Saved entries:

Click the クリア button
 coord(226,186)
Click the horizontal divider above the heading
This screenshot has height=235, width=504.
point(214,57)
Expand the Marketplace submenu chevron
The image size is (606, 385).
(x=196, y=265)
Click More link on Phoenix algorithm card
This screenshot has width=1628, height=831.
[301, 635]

Exercise aim:
Every entry must be duplicated exactly as it was written.

Answer space:
Click the クリア button
 coord(226,186)
Click the horizontal divider above the heading
This screenshot has height=235, width=504.
point(214,57)
Expand the Marketplace submenu chevron
The image size is (606, 385).
(x=196, y=265)
Click More link on Phoenix algorithm card
This screenshot has width=1628, height=831.
[301, 635]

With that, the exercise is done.